Gib den Absatz im Lesetext, der mit „Anders als bei vergleichbaren Großprojekten“ beginnt, kürzer wieder und behalte dabei seine wesentlichen Fakten bei.

- Lesetext -
-.-.-
Wie funktioniert die Verlegung der Spitalsabteilungen in das KH Nord?

In das neue Krankenhaus werden das KH Floridsdorf, die Semmelweis-Frauenklinik und das Orthopädische Krankenhaus Gersthof komplett übersiedeln. Weiters kommen Abteilungen des Otto-Wagner-Spitals und des Krankenhauses Hietzing dazu. Enge Kooperationen wird es zudem mit dem Donauspital geben. „Wir sind schon jetzt dabei, die möglichen Synergien herauszufiltern“, sagt Primar Walter Hruby, der die Koordination zwischen KH Nord und Donauspital übernommen hat.

Wiens Superspital ist auf Schiene
Sylvia Schwarz, Krankenhaus Nord

Welche medizinischen Besonderheiten weist das neue Spital auf?

Dazu zählt unter anderem das interdisziplinäre Notfall-Zentrum mit 18 Fachärzten und 22 Betten. Pro Tag sollen hier stündlich 18 bis 20 Patienten (tagsüber) bzw. drei bis fünf (in der Nacht) versorgt werden. „Anders als bisher üblich müssen die Notfall-Patienten nicht mehr auf die einzelnen Stationen aufgeteilt werden. Das ermöglicht einen ruhigeren Betrieb vor allem in der Nacht“, sagt Schwarz.

Die Fachambulanzen sind hingegen vor allem für Patienten mit nicht akuten Beschwerden vorgesehen, die einen Termin vereinbart haben.

Ergänzend zum Spitalsangebot sollen in einem eigenen Gebäude auf dem Spitalsgelände niedergelassene Ärzte mit ihren Ordinationen angesiedelt werden.

Wie sollen Verzögerungen und eine Kosten­explosion beim Bau verhindert werden?

Anders als bei vergleichbaren Großprojekten hat der Bauherr, der Wiener Krankenanstaltenverbund (KAV), darauf verzichtet, einen Generalunternehmer für die Abwicklung des Projekts zu beauftragen. Stattdessen werden die einzelnen Bauarbeiten gewerkeweise vergeben. Das soll Kosten sparen. Die örtliche Bauaufsicht führt ein strenges begleitendes Controlling durch, um zu verhindern, dass es zu Verzögerungen und Kostenüberschreitungen kommt, betont man beim KAV.

Wie wird die Verkehrs­anbindung aussehen?

Dass das neue Spital nicht von der U-Bahn angesteuert wird, stieß bereits in der Planungsphase auf massive Kritik. „Die baulichen Voraussetzungen für eine mögliche Verlängerung der U6 gibt es jedenfalls“, sagt Gabriele Jordan, Leiterin des Infocenters. Doch auch mit der S-Bahn sei das KH Nord in 14 Minuten von Wien-Mitte erreichbar. Die Station Brünner Straße bekommt einen eigenen Aufgang. Zusätzlich rücken die Haltestellen der Bim-Linien 30 und 31 näher an das Krankenhaus heran. Für Besucher, Patienten und Mitarbeiter gibt es 1085 Garagenstellplätze.
-.-.-
- Bereitgestellte Angaben -
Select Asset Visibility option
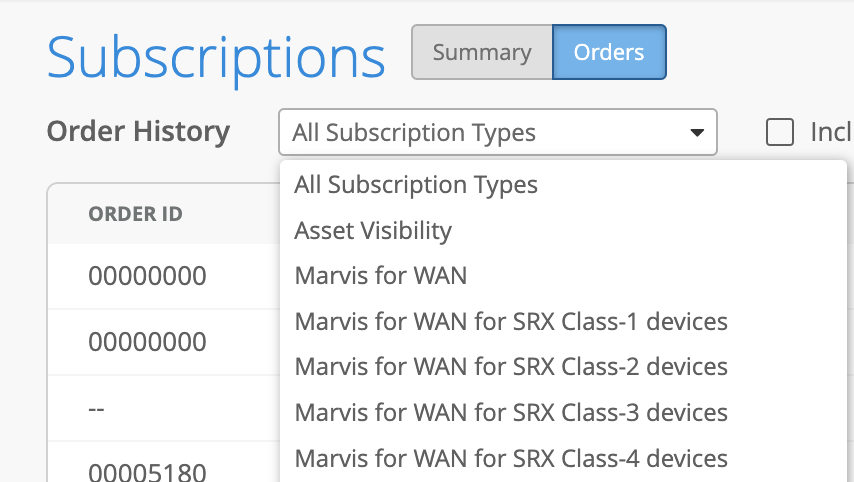854x482 pixels. 373,231
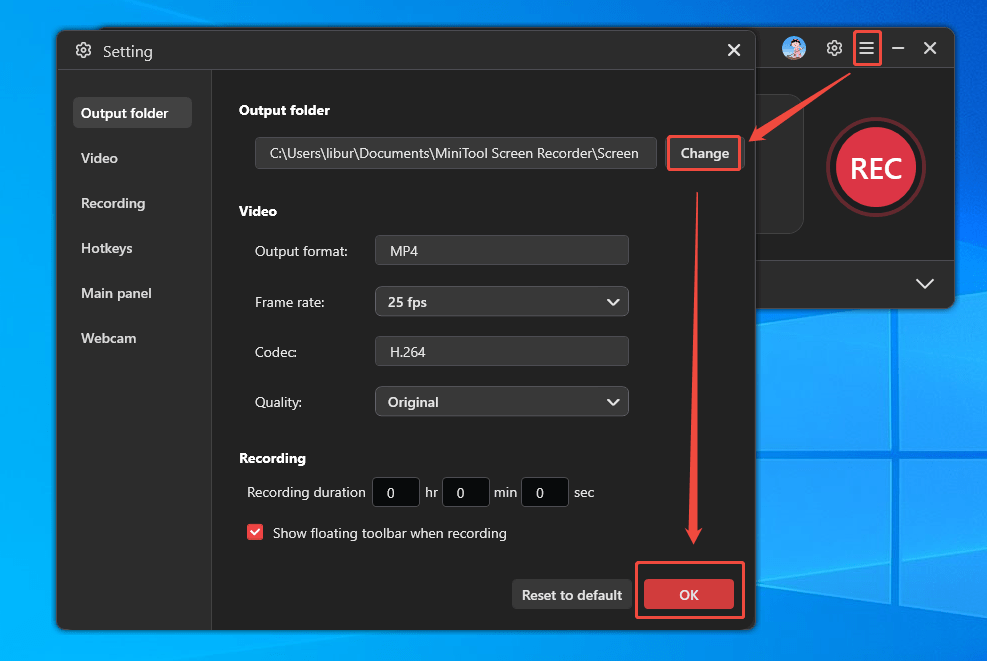
Task: Disable Show floating toolbar when recording
Action: [x=255, y=532]
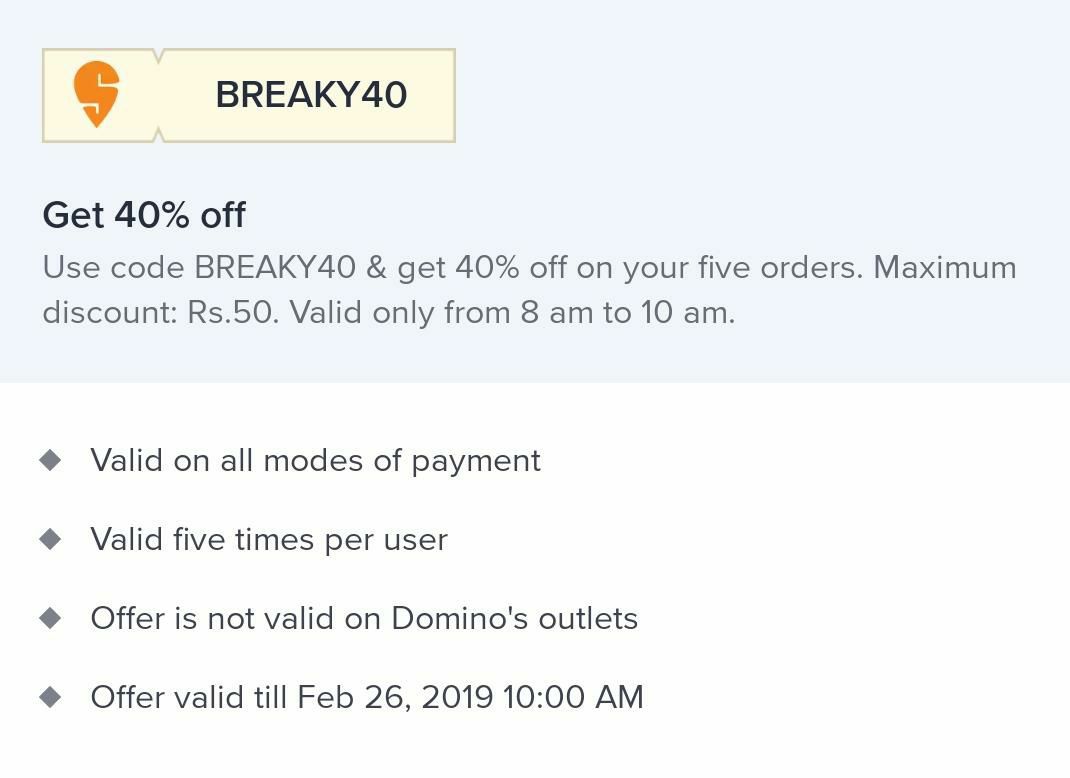Click the diamond bullet beside "Valid on all modes of payment"
1070x778 pixels.
(50, 461)
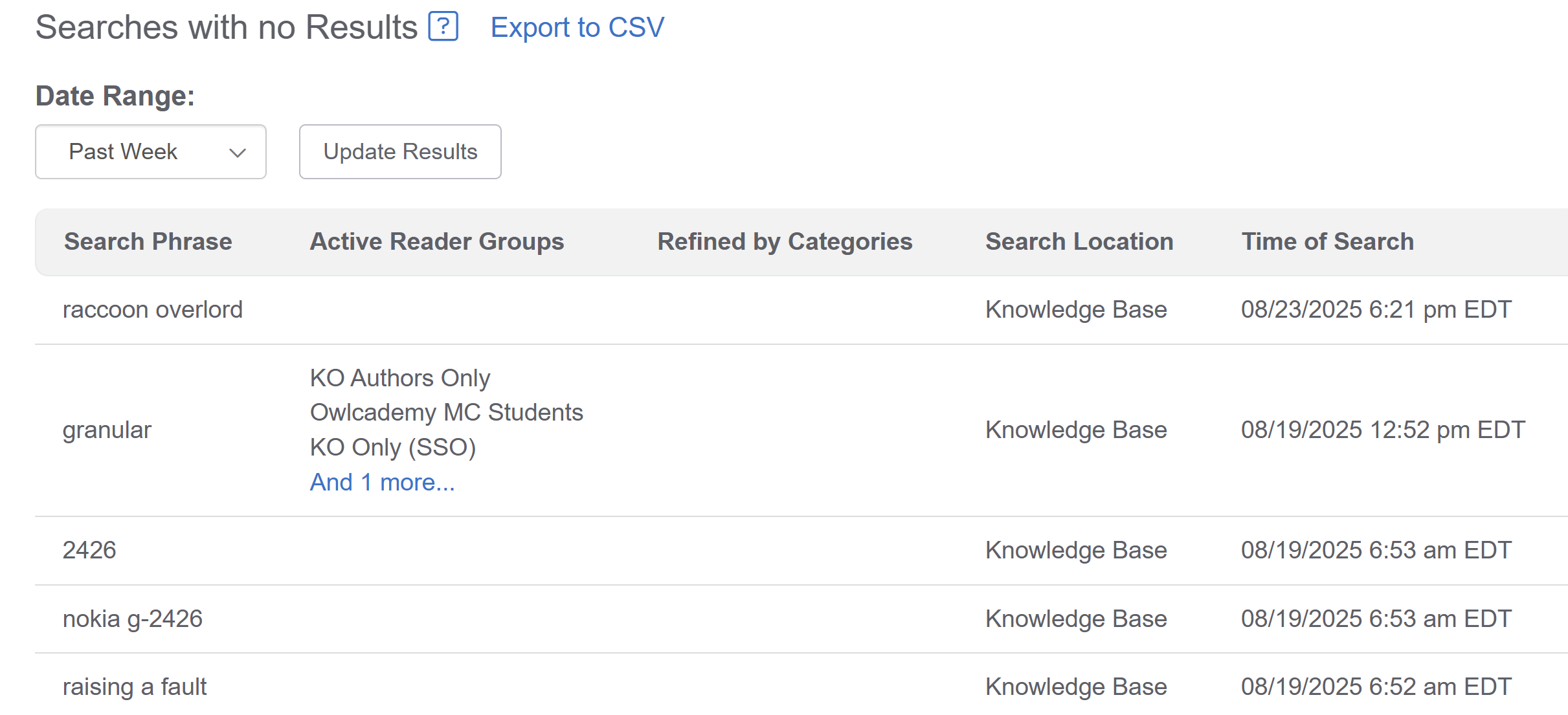Click the 08/23/2025 6:21 pm timestamp
This screenshot has height=715, width=1568.
[1376, 309]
-.-.-
- Lösung -
Anders als bei vergleichbaren Großprojekten beauftragt der Bauherr, der Wiener Krankenanstaltenverbund (KAV), keinen Generalunternehmer. Er vergibt die Bauarbeiten gewerkeweise, um Kosten zu sparen. Laut KAV soll ein strenges begleitendes Controlling der örtlichen Bauaufsicht Verzögerungen und Kostenüberschreitungen verhindern.